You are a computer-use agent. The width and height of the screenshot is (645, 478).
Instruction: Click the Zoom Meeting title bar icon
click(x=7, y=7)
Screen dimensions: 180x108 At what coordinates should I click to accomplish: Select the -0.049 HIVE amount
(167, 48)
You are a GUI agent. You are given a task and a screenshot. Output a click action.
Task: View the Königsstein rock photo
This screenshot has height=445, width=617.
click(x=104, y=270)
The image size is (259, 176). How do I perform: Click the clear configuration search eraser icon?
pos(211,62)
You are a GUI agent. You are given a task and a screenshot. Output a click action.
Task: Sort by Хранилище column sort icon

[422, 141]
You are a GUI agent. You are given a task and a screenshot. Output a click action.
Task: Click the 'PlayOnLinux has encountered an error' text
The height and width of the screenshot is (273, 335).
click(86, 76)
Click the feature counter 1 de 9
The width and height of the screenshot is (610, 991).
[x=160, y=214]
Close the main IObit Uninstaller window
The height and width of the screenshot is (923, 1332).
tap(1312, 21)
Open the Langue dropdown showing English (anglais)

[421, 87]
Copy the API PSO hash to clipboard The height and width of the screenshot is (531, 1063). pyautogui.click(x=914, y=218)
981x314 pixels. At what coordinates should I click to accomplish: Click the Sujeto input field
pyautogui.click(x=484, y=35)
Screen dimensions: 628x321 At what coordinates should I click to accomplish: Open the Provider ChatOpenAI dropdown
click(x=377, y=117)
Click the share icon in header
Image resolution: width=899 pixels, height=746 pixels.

--*--

Return each entry from the material above exactly as it appears.

FINAL ANSWER:
You are a computer-use agent. The width and height of the screenshot is (645, 478).
Instruction: Click the Zoom Meeting title bar icon
click(x=7, y=7)
Screen dimensions: 180x108 At what coordinates should I click to accomplish: Select the -0.049 HIVE amount
(167, 48)
You are a GUI agent. You are given a task and a screenshot. Output a click action.
Task: View the Königsstein rock photo
This screenshot has height=445, width=617.
click(x=104, y=270)
The image size is (259, 176). How do I perform: Click the clear configuration search eraser icon?
pos(211,62)
You are a GUI agent. You are given a task and a screenshot. Output a click action.
Task: Sort by Хранилище column sort icon

[422, 141]
You are a GUI agent. You are given a task and a screenshot. Output a click action.
Task: Click the 'PlayOnLinux has encountered an error' text
The height and width of the screenshot is (273, 335).
click(86, 76)
Click the feature counter 1 de 9
The width and height of the screenshot is (610, 991).
[x=160, y=214]
Close the main IObit Uninstaller window
The height and width of the screenshot is (923, 1332).
tap(1312, 21)
Open the Langue dropdown showing English (anglais)

[421, 87]
Copy the API PSO hash to clipboard The height and width of the screenshot is (531, 1063). pyautogui.click(x=914, y=218)
981x314 pixels. At what coordinates should I click to accomplish: Click the Sujeto input field
pyautogui.click(x=484, y=35)
Screen dimensions: 628x321 At what coordinates should I click to accomplish: Open the Provider ChatOpenAI dropdown
click(x=377, y=117)
Click the share icon in header
Image resolution: width=899 pixels, height=746 pixels.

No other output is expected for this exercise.